Even still, says Muldoon, it’s unknown how much the State is spending on children in various areas. “No sense that you follow the money and see if it is working.”

For more information about the Ombudsman for Children, see occ.ie

swayman@irishtimes.com

Rights of the child and the United Nations Committee The Government will appear before the United Nations Committee on the Rights of the Child in January to answer questions about the State's record on children's rights over the past decade.

A list of issues it has been asked to respond to in the run-up to the hearings in Geneva include measures taken to reduce the negative impact of austerity measures on children's rights.

With child poverty having risen from 6.8 per cent in 2008 to 11.7 per cent in 2013, that could be a tough one for the delegation of senior officials from the Department of Children and Youth Affairs and other relevant departments, due to be headed by Minister for Children James Reilly.

It is also being requested to clarify the legal definition of “real and substantial risk” under the Protection of Life during Pregnancy Act of 2014 and the applicability of this Act for pregnant girls.

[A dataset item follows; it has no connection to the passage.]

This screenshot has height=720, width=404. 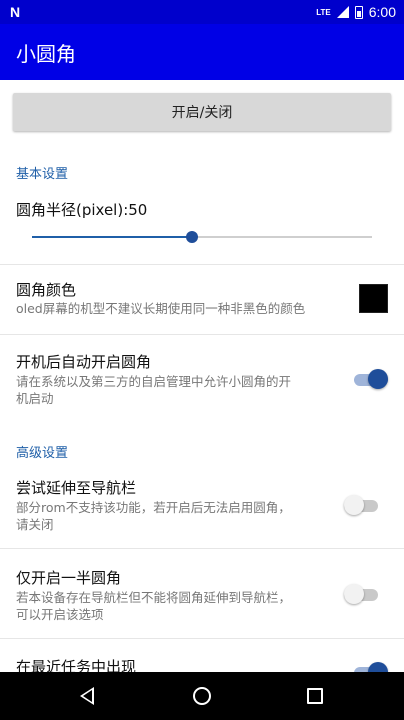 What do you see at coordinates (42, 454) in the screenshot?
I see `advanced-settings-header: 高级设置` at bounding box center [42, 454].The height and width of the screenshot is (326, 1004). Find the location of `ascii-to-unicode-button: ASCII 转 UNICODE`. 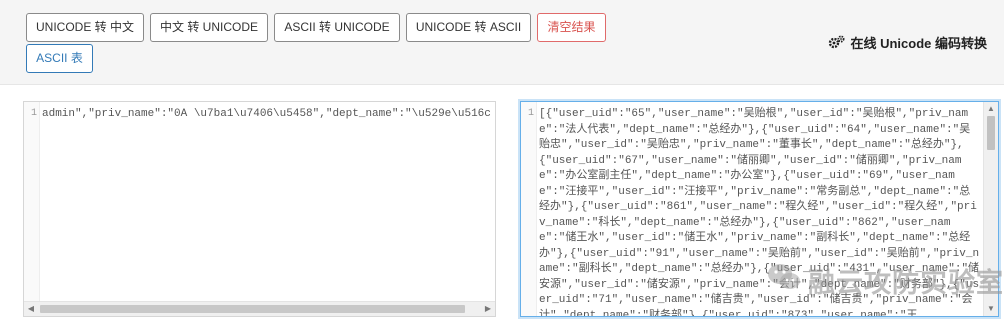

The committee is seeking information on matters including: allegations that the Garda Pulse system is being misused to record Traveller children as criminals based solely on their ethnicity; on measures being taken to ensure that children are not denied placement in schools on the basis of their religion; and the State's efforts to ensure that the direct provision system is child friendly and that unaccompanied minors are not left stateless or in a situation of legal ambiguity when turning 18.

Tanya Ward, chief executive of the Children’s Rights Alliance, which was involved with briefing the UN Committee, welcomed the publication of the checklist in June, describing it as “a critical tool used by the committee to probe areas of concern”. The Government has been asked to respond by mid-October.